The first half of this thesis addresses two network-forensic challenges that arise due to the broadcast nature of wireless communications. In the first network-forensic challenge, we develop a mechanism to detect anomalous forwarding behaviors such as packet dropping, and packet reordering, and to identify the source of forwarding-behavior attacks that can disrupt a wireless ad hoc network. Our mechanism employs witness nodes that can overhear transmissions made by nearby wireless network nodes. In the second challenge, we investigate a method for gathering network-based evidence, based on constraints imposed by current U.S. law, for remotely disambiguating a sender's network access type (wired versus wireless); such a technique could be used to determine that a sender is connected physically to a network inside a building. We discuss several factors that might affect our classification results and identify the scenarios in which residential network access type can be accurately determined.

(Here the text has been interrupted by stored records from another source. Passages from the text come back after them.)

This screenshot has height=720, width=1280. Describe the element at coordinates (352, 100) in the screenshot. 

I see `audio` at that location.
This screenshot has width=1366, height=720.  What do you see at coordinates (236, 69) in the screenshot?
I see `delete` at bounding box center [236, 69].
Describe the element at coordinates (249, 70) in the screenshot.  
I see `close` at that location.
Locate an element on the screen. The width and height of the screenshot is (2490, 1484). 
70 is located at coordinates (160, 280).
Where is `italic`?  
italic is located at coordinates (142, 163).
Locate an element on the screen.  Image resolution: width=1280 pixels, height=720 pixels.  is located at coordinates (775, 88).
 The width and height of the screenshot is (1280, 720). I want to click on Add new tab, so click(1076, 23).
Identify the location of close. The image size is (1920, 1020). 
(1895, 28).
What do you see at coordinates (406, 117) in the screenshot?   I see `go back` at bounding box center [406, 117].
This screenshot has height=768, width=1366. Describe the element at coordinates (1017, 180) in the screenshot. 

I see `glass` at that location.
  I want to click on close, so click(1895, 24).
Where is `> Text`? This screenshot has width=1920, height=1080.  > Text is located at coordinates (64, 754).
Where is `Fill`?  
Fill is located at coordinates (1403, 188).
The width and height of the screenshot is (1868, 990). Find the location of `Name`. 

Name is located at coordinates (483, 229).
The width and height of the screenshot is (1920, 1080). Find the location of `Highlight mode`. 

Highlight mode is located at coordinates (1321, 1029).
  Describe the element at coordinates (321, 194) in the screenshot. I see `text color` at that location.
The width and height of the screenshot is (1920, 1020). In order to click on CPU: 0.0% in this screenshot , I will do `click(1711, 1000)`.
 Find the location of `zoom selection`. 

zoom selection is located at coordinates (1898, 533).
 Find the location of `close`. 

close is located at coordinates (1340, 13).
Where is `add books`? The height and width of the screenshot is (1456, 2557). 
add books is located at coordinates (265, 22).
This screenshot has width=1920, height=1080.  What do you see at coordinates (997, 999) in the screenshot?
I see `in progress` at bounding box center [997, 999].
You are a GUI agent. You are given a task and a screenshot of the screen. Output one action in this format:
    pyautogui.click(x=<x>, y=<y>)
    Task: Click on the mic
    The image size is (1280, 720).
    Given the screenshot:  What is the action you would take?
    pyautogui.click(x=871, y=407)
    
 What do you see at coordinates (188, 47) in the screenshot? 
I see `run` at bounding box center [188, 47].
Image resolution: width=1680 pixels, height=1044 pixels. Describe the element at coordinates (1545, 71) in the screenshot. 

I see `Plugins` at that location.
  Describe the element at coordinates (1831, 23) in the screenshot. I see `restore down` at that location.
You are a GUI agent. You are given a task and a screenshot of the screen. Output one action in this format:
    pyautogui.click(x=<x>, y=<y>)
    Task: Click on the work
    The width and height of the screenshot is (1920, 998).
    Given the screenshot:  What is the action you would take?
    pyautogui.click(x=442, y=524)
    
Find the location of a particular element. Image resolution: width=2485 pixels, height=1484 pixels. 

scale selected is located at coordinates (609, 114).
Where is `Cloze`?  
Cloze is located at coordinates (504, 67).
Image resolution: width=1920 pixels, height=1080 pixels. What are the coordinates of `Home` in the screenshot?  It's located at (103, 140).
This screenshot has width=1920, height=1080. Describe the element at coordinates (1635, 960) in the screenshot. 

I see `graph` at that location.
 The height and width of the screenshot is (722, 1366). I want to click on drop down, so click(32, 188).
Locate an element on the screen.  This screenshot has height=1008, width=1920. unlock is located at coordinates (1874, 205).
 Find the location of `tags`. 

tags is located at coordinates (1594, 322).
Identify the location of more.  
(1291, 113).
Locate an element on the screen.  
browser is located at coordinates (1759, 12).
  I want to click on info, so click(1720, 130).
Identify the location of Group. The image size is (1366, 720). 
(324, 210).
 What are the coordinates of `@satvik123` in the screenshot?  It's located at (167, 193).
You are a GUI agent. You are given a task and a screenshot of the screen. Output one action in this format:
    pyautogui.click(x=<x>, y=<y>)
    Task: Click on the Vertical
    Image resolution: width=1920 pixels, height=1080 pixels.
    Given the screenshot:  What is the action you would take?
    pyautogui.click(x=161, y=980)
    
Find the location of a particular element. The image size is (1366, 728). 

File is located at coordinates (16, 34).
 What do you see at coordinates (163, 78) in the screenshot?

The second half of this thesis takes a more global and network-level point of view on mobility management and delves into a clean-state approach to designing a future Internet architecture that considers mobility as a first-order property. Before discussing architectural design issues, we present a measurement and modeling study of user transitioning among points of attachment to today's Internet. These transitions could result from a user's physical mobility or a stationary "multi-homed" user's changing his/her devices or NICs. This research provides insights and implications regarding control-plane workload for a mobility-management architecture. Our measurement results to date show that users spend the majority of their time attached to a small number of networks, and that a surprisingly large number of users access two networks contemporaneously. In the last part of our thesis research, we design techniques for efficiently handling group mobility in the context of the MobilityFirst architecture; MobilityFirst uses flat, globally unique names, binding a flat name to its network location via a logically centralized name- and location-resolution server.  Using the empirical model from our measurement study as well as more abstract models of group mobility, we evaluate our group mobility management techniques.